### Instructions to follow
Copy only those lines which run from the line containing "Expand the Performance dropdown menu" to the end of the entries below, both inclusive, exactly as written and with no pictures.
*** Supplied records ***
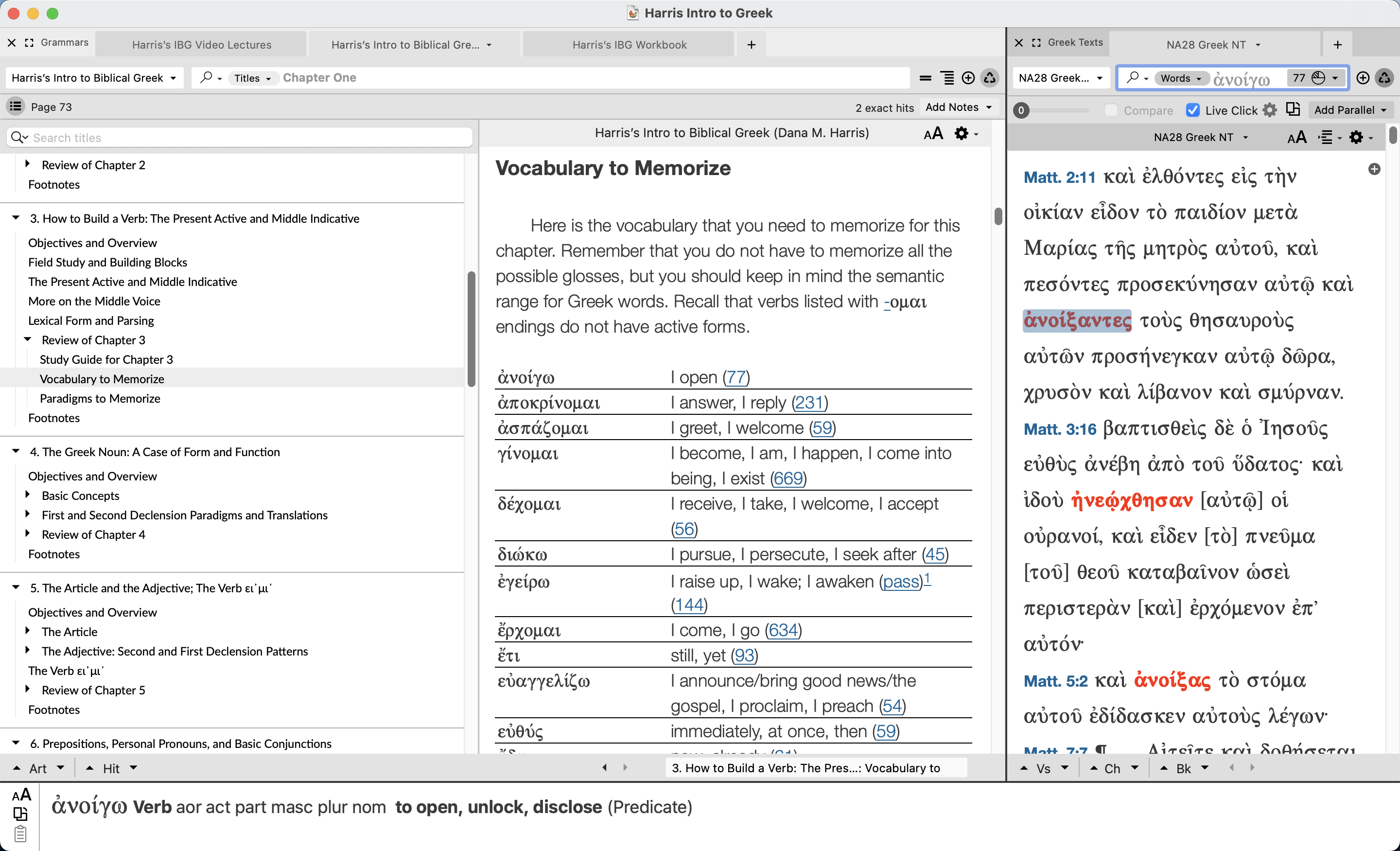Image resolution: width=1400 pixels, height=851 pixels.
Task: Click the recycle icon in the Greek Texts toolbar
Action: (1384, 78)
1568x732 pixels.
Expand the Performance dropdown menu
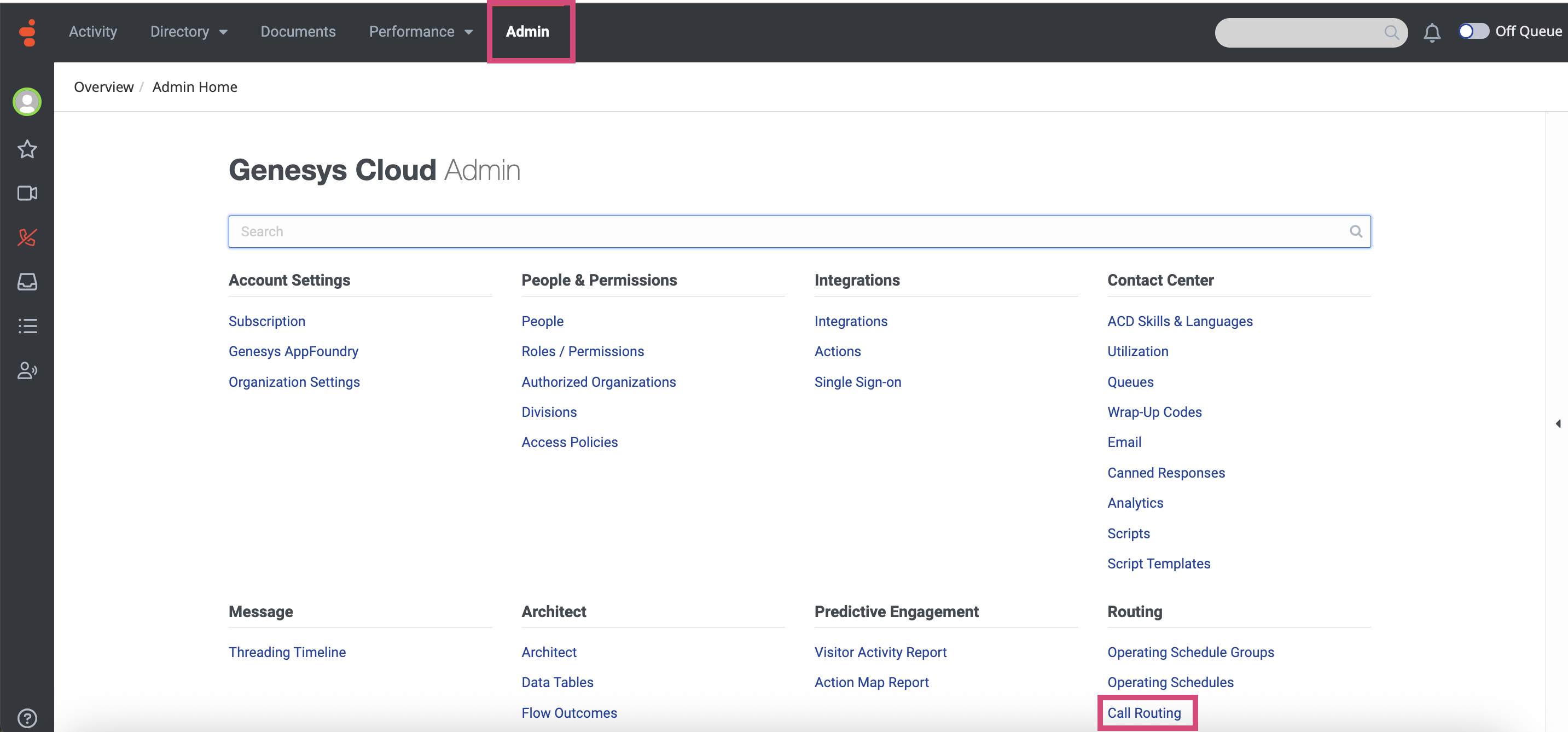click(x=421, y=32)
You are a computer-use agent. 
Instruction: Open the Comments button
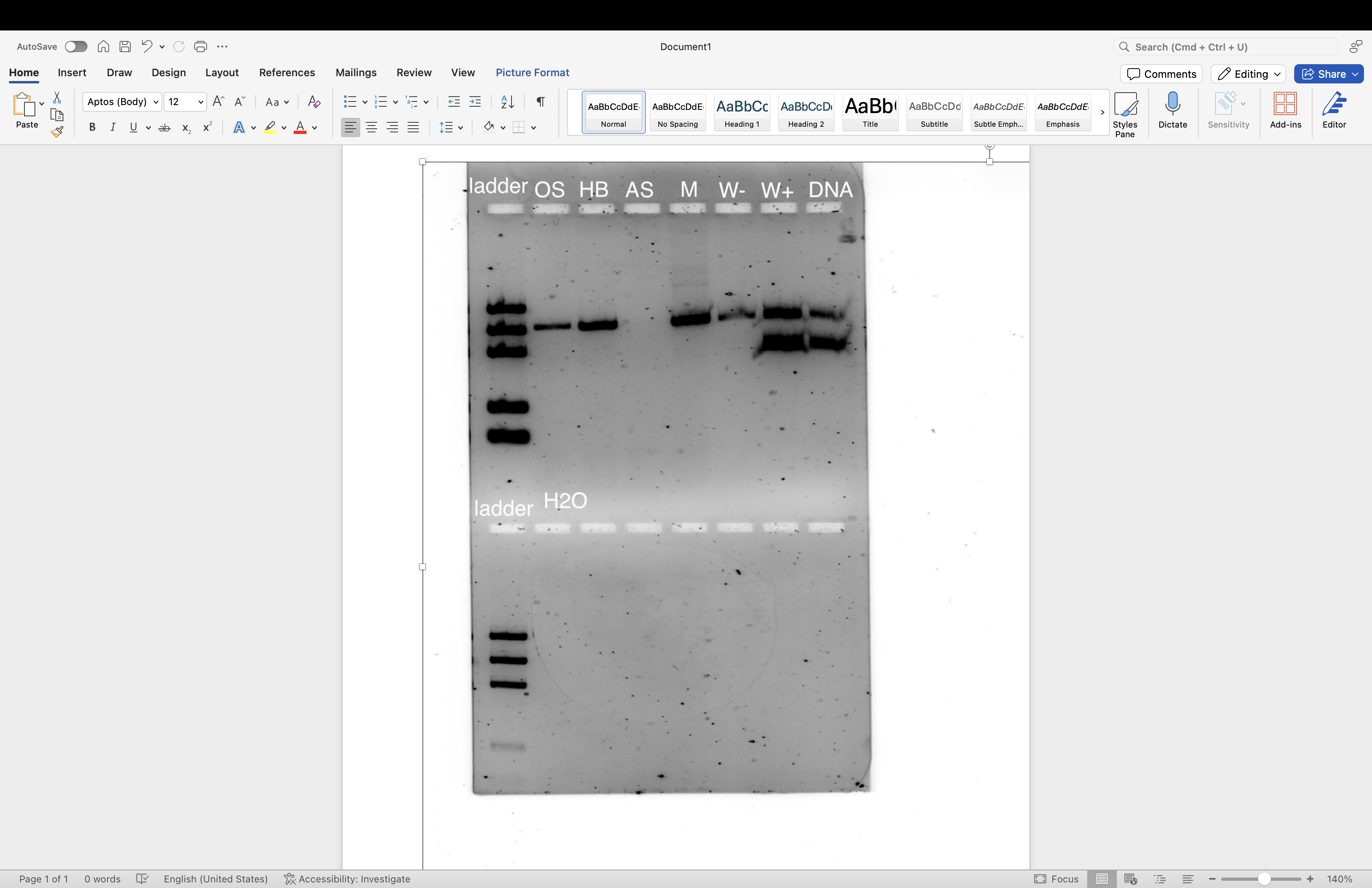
*** End of Supplied records ***
### Written response
Expand the Performance dropdown menu
click(x=421, y=32)
You are a computer-use agent. 
Instruction: Open the Comments button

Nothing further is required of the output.